By Carolyn Crist
(Reuters Health) – Professional athletes in the National Basketball Association may score fewer points and snag fewer rebounds the day after late-night activity on Twitter, a new study suggests.
Sleep researchers studied game performance to understand how late-night social media use and sleep deprivation might affect occupational and physical performance the following day.
“Most of us have these devices in our bedrooms and beds, and they interfere with our bedtime routines, keep us up at night and reduce our sleep quality,” said Lauren Hale of Stony Brook University in New York, in email to Reuters Health.
Hale’s team analyzed time-stamped tweets for 112 NBA players between 2009-2016 and looked at next-day points scored, rebounds, minutes played per game, turnovers, fouls and shooting accuracy. To avoid the potential effects of travel or jetlag, they only analyzed games where East Coast players played East Coast players and West Coast players played West Coast players. They defined “late-night tweeting” as activity between 11 p.m. and 7 a.m.
They found that late-night tweeting was associated with fewer points scored and fewer rebounds the following day. Shooting accuracy seemed particularly affected: players made successful baskets at 1.7 percentage points less following late-night activity.
The pattern persisted when researchers looked only at tweets made between 2 a.m. and 6 a.m. Furthermore, players who were infrequent late-night tweeters were affected more than those who habitually stayed up and tweeted late at night frequently.
Late-night tweeting was also linked with less time played the next day.

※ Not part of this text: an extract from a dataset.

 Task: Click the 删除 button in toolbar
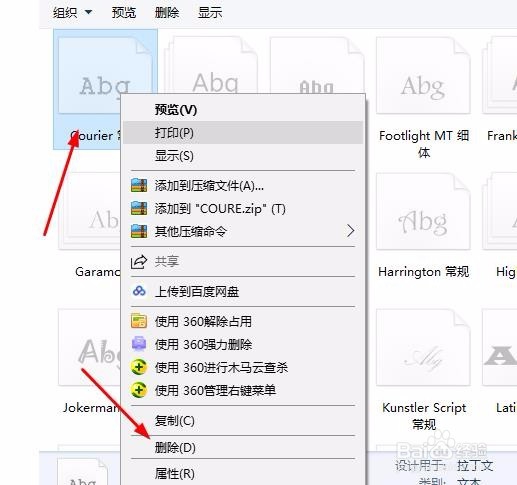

The study can’t prove that late-night social media activity caused any of these outcomes. With regard to less time played, for example, “Maybe the coach sensed they were off, but maybe the player already knew they weren’t going to play much, and that’s why they stayed up late the night before the game,” Hale said.

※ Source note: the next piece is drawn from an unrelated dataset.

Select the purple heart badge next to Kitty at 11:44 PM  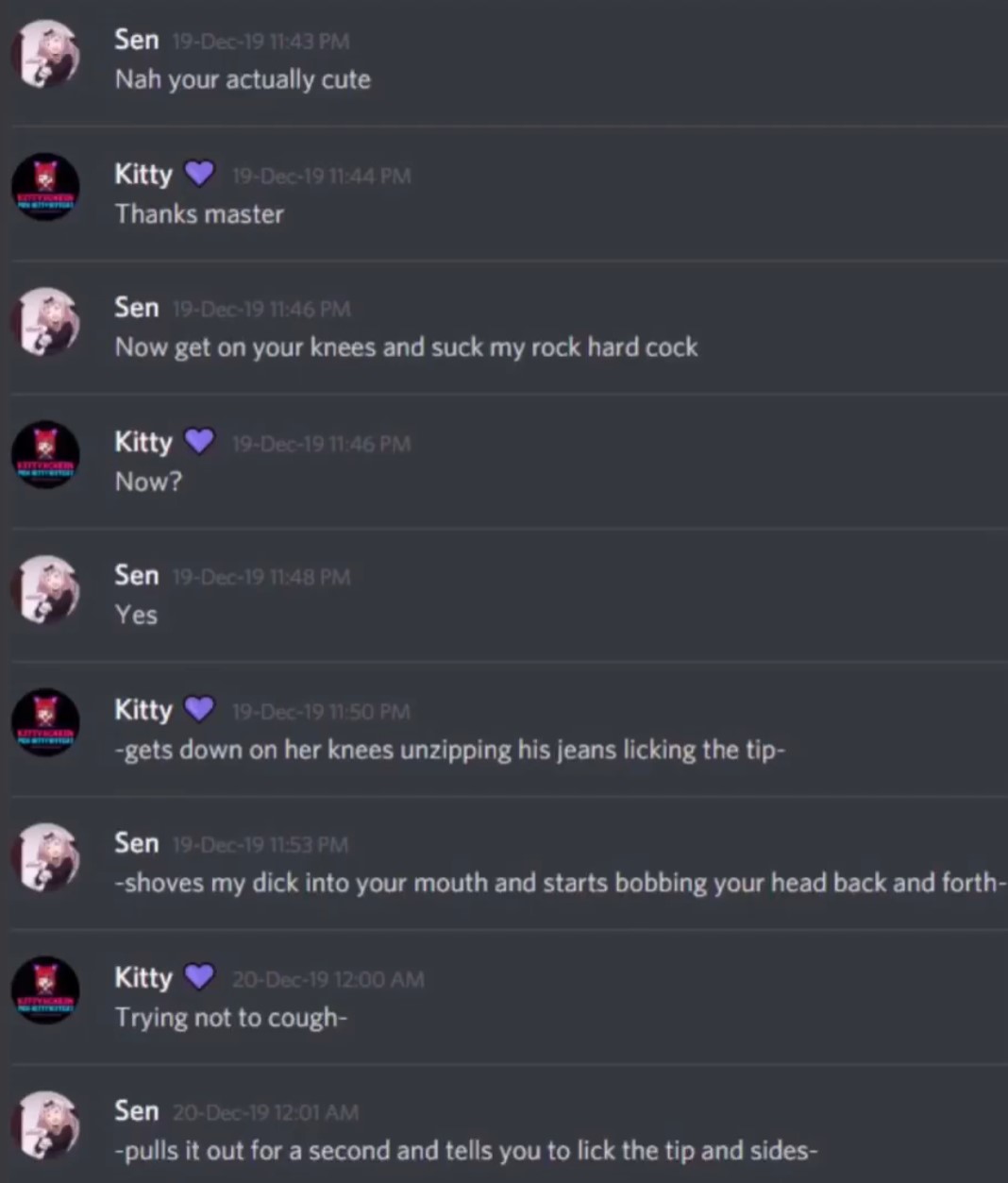coord(199,174)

Late-night tweeters also committed fewer turnovers and fouls, but that could be attributed to being less active on the court.
Hale and colleagues are continuing to study athletes, but they’re also focused on improving sleep for vulnerable populations such as shift workers and teens.
“We all need to sleep well and function during the day,” Hale said. “This (study in pro athletes) was a way to look at sleep and functioning in a way that speaks to a broader audience.”
“It’s also crucial to examine the association between the late-night use of different social media and accidents the following day among everyday citizens,” said sleep researcher Mohamed Arbi Mejri of the National Center of Medicine and Science in Sports in Tunis, Tunisia, in an email to Reuters Health. In earlier work, Mejri, who wasn’t involved with this study, found that one night of partial sleep deprivation could affect the performance of Taekwondo athletes the next day.
Mejri recommends good sleep hygiene, which includes putting devices away an hour before bedtime and eliminating screen light or blue light from the bedroom while sleeping.
“Even among elite performers, not getting enough sleep impairs next-day functioning,” Hale said. “If you want to be your best self every day, try putting away your phone at night.”